De dichtwerken van Bilderdijk. Deel 8
(1858)–Willem Bilderdijk– Auteursrechtvrij
[pagina 391]
| |
Op 't onteeren van het Hollandsch wapenschild, in denieuw gegeven Vaandels der Hollandsche Guardes, in Sprokkelmaand MDCCLXXXVIIGa naar voetnoot*Wat hoont ge, onzinnig Volk, uw wettige Opperheeren
In hunne ontzachtbre rust, door 't schenden van hun schild.

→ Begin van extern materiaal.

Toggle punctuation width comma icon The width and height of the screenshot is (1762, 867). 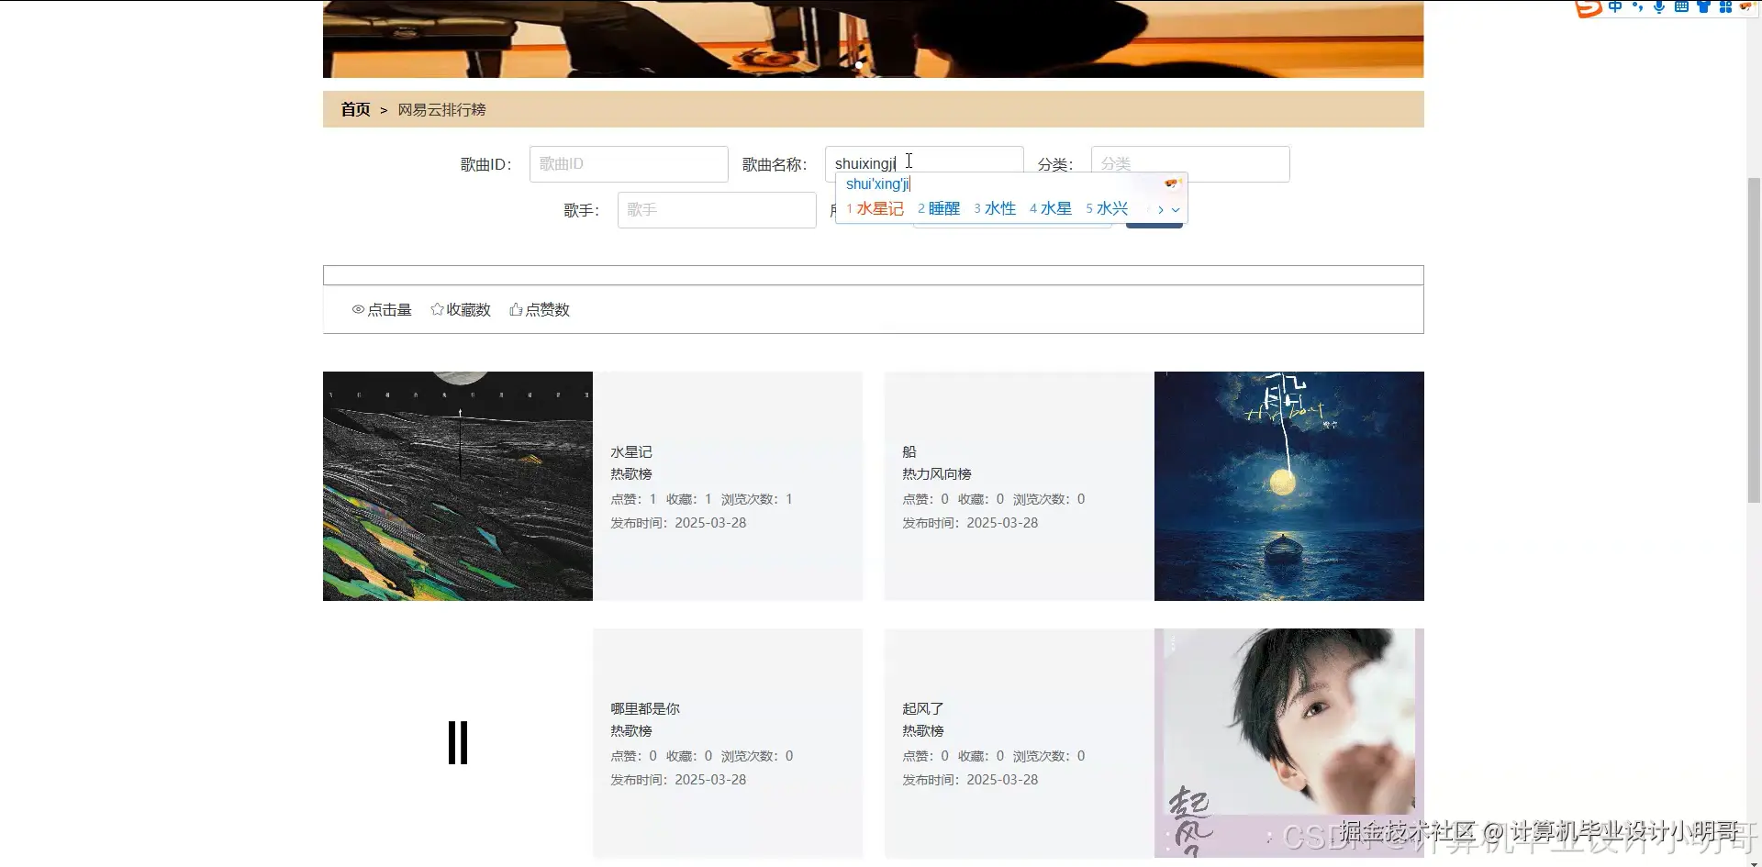1637,7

Dat Vorstlijk wapenschild, dat aarde en zee verëeren;
Waar voor Europe in 't Oost, zoo dikwerf, heeft getrild!
Die eedle Krijgsbanier, die, voor zijn' heer gedragen,
Den ongestuimen Zeeuw tot onderwerping bracht,
Den onbetemden Fries in banden heeft geslagen,
En de overmacht van 't Sticht bedwongen en verkracht!
Die standaart, die weeleer u 't vreemde Juk ontrukte,
Als 't nijdig Vlaandren u zijn boeien kussen deed;
Die nooit voor scepters boog, noch ooit voor wapens bukte,
Maar u gelukkig, groot, zich zelven machtig streed!
Die Leeuw, met diep ontzag, door tweepaar Vorstenstammen
Aanvaard, als 't waardigst pand van heel hun heerschappy:
Die 't vuur verdragen kon der Burgonjoensche vlammen,
En, in de stoutste vlucht, den Arend ging op zij'!
Vergrijpt ge u tegen dit, dit heilige eereteeken?
ô Volk, geen Volk thands meer, maar lichaamlooze schijn!
Of waant ge op zulk een wijs u-zelv' van hun te wreken,
Die in 't geroofd bezit dier Vorstenteekens zijn?
Neen, wilt ge eene eedle wraak, als 't volken past te aanvaarden,
Schud af 't onwettig Juk van 't vloekbare Eedgespan:
Schend zelf uw' luister niet in Hollands Leeuwstandaarden;
Maar draagze een Heerscher op, die ze ook beschermen kan!